• [Your instructions]: Reproduce verbatim everything from the line containing "Given: Click the (local +7) timezone text" down to the end of the records below, leaving out the pictures.

• [Input for this task]:

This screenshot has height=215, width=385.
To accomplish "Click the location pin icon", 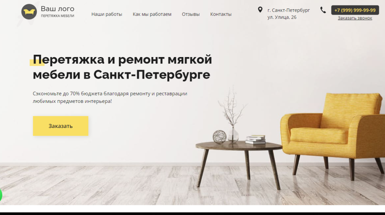I will click(260, 10).
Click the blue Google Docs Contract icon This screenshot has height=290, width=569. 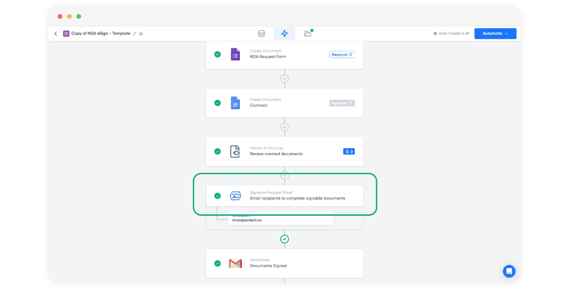point(235,103)
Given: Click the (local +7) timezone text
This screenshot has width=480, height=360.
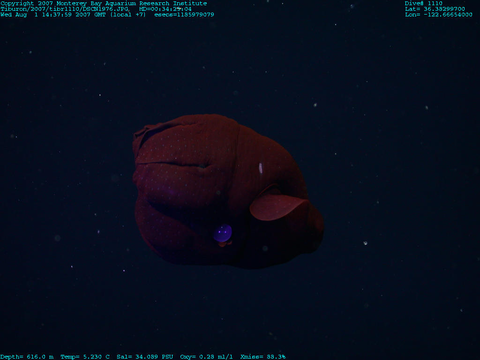Looking at the screenshot, I should 128,15.
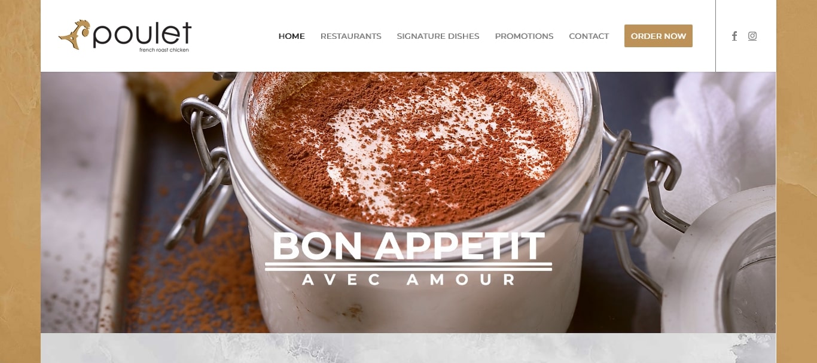Click the french roast chicken tagline
The image size is (817, 363).
[164, 50]
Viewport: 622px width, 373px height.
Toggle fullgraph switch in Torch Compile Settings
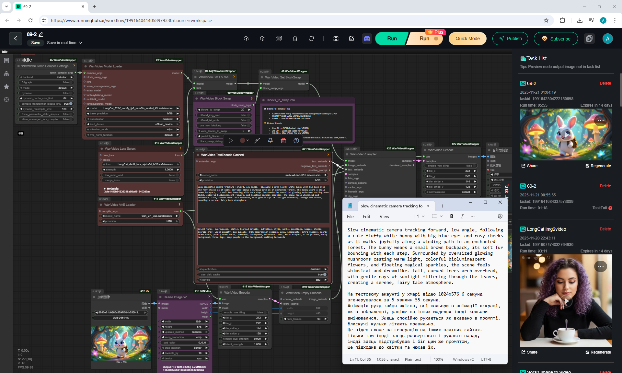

• [Problem solution]:
Given: Click the (local +7) timezone text
This screenshot has width=480, height=360.
Looking at the screenshot, I should 128,15.
Click the french roast chicken tagline
The image size is (817, 363).
[164, 50]
Viewport: 622px width, 373px height.
Toggle fullgraph switch in Torch Compile Settings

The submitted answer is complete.